_Given exercise_:
Print the data below unchanged, reproducing every line in its original order.

□ □ □ □

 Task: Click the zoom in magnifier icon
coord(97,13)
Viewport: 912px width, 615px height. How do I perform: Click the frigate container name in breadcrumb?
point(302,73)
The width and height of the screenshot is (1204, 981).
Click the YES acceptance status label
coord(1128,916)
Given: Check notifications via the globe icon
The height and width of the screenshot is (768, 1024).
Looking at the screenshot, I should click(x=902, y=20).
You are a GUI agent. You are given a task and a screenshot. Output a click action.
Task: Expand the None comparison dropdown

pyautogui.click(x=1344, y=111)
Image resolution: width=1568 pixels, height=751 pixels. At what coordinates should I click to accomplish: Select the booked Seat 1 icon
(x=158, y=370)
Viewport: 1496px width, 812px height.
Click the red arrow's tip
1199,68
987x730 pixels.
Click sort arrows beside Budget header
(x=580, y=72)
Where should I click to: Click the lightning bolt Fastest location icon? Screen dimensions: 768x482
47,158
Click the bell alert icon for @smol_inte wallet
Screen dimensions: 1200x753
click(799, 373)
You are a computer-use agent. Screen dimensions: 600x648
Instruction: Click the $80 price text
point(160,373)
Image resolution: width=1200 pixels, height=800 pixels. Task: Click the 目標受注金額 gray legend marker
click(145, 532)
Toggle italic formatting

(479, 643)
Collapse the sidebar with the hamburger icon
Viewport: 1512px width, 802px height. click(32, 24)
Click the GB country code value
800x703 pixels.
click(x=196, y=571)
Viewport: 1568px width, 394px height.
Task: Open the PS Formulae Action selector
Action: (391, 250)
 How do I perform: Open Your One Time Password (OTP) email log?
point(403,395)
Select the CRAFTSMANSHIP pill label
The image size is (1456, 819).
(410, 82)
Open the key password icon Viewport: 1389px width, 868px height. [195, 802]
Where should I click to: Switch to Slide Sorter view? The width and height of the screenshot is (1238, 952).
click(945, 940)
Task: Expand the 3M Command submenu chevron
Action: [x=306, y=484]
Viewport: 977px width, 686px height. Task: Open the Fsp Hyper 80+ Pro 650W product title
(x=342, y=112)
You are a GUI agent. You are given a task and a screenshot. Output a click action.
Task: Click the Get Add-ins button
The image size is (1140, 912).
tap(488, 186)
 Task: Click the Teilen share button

□ □ □ □

_Response to this exercise_:
 Task: Click the zoom in magnifier icon
coord(97,13)
Viewport: 912px width, 615px height. How do I perform: Click the frigate container name in breadcrumb?
point(302,73)
The width and height of the screenshot is (1204, 981).
Click the YES acceptance status label
coord(1128,916)
Given: Check notifications via the globe icon
The height and width of the screenshot is (768, 1024).
Looking at the screenshot, I should click(x=902, y=20).
You are a GUI agent. You are given a task and a screenshot. Output a click action.
Task: Expand the None comparison dropdown

pyautogui.click(x=1344, y=111)
Image resolution: width=1568 pixels, height=751 pixels. At what coordinates should I click to accomplish: Select the booked Seat 1 icon
(x=158, y=370)
Viewport: 1496px width, 812px height.
Click the red arrow's tip
1199,68
987x730 pixels.
Click sort arrows beside Budget header
(x=580, y=72)
Where should I click to: Click the lightning bolt Fastest location icon? Screen dimensions: 768x482
47,158
Click the bell alert icon for @smol_inte wallet
Screen dimensions: 1200x753
click(799, 373)
You are a computer-use agent. Screen dimensions: 600x648
Instruction: Click the $80 price text
point(160,373)
Image resolution: width=1200 pixels, height=800 pixels. Task: Click the 目標受注金額 gray legend marker
click(145, 532)
Toggle italic formatting

(479, 643)
Collapse the sidebar with the hamburger icon
Viewport: 1512px width, 802px height. click(32, 24)
Click the GB country code value
800x703 pixels.
click(x=196, y=571)
Viewport: 1568px width, 394px height.
Task: Open the PS Formulae Action selector
Action: (391, 250)
 How do I perform: Open Your One Time Password (OTP) email log?
point(403,395)
Select the CRAFTSMANSHIP pill label
The image size is (1456, 819).
(410, 82)
Open the key password icon Viewport: 1389px width, 868px height. [195, 802]
Where should I click to: Switch to Slide Sorter view? The width and height of the screenshot is (1238, 952).
click(945, 940)
Task: Expand the 3M Command submenu chevron
Action: [x=306, y=484]
Viewport: 977px width, 686px height. Task: Open the Fsp Hyper 80+ Pro 650W product title
(x=342, y=112)
You are a GUI agent. You are given a task and a screenshot. Output a click action.
Task: Click the Get Add-ins button
The image size is (1140, 912).
tap(488, 186)
 Task: Click the Teilen share button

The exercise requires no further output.